## HOW TO COMPLETE THIS TASK
In the entries below, find each line bearing the string "info" and copy it.

## DATASET RECORDS
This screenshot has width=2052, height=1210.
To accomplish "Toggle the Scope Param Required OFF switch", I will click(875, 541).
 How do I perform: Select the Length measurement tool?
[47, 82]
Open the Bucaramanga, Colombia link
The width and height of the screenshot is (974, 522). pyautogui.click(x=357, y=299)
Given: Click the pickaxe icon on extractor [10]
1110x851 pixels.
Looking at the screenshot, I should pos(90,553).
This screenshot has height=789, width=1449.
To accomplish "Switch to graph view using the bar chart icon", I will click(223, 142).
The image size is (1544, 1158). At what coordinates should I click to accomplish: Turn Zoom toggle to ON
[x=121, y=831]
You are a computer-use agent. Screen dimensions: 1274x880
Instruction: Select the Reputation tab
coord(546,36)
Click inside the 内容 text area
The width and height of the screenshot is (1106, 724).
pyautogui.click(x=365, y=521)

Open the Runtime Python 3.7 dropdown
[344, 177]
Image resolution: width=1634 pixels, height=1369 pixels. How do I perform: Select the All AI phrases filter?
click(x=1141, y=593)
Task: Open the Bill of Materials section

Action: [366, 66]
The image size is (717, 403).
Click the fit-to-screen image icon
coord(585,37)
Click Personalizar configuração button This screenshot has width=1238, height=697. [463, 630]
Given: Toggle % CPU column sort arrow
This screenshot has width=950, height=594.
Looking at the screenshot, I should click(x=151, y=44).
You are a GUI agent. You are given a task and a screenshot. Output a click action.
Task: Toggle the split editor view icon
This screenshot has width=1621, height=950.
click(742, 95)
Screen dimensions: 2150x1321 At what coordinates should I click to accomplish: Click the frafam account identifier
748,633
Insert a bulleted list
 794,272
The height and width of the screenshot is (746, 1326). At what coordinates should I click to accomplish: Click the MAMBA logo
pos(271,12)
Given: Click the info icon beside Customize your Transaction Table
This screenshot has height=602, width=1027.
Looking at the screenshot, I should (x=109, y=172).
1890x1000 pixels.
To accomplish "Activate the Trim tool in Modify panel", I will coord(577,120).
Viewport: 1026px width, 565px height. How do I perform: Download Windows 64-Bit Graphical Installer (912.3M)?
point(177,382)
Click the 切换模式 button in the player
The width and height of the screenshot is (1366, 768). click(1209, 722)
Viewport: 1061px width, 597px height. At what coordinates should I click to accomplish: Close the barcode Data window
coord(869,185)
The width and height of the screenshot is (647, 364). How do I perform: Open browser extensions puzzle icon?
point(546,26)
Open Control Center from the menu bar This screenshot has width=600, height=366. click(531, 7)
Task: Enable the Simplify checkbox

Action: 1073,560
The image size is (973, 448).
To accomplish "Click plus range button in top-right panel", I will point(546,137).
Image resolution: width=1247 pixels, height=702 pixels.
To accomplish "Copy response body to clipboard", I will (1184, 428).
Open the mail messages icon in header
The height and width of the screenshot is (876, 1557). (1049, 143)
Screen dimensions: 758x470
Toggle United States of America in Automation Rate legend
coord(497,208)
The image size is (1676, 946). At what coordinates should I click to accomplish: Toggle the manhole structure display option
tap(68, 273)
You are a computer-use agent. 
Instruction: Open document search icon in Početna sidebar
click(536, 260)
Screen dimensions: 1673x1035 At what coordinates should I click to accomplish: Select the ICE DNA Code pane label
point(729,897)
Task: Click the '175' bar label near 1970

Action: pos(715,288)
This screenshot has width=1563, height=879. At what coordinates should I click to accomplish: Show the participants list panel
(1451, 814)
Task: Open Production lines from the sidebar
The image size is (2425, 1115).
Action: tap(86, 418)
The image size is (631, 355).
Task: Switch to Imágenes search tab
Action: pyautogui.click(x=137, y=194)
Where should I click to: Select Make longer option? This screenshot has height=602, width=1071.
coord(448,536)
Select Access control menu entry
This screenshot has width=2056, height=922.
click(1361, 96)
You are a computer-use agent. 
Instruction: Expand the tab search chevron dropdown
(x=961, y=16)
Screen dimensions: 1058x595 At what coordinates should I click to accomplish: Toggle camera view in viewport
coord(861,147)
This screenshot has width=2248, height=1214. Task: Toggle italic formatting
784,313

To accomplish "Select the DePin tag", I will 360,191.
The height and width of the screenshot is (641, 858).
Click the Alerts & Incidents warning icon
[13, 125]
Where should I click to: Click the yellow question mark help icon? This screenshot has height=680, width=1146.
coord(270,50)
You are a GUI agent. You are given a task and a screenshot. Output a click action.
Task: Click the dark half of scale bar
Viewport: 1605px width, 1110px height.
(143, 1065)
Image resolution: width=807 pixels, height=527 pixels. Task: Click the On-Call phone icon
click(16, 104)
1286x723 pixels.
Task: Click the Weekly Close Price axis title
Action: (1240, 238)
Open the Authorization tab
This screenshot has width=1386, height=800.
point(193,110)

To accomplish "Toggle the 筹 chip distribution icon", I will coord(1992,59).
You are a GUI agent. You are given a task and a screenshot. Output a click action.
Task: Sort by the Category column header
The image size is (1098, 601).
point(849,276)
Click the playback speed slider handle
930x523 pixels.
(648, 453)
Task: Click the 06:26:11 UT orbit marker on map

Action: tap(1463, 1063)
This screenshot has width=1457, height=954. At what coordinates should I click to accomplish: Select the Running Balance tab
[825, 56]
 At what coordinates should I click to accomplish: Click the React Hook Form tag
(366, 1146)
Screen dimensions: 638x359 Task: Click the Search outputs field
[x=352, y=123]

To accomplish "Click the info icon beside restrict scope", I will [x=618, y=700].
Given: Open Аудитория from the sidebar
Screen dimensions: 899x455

## RESPONSE FOR THIS EXERCISE
Given: Click the info icon beside Customize your Transaction Table
To accomplish "Click the info icon beside restrict scope", I will [x=618, y=700].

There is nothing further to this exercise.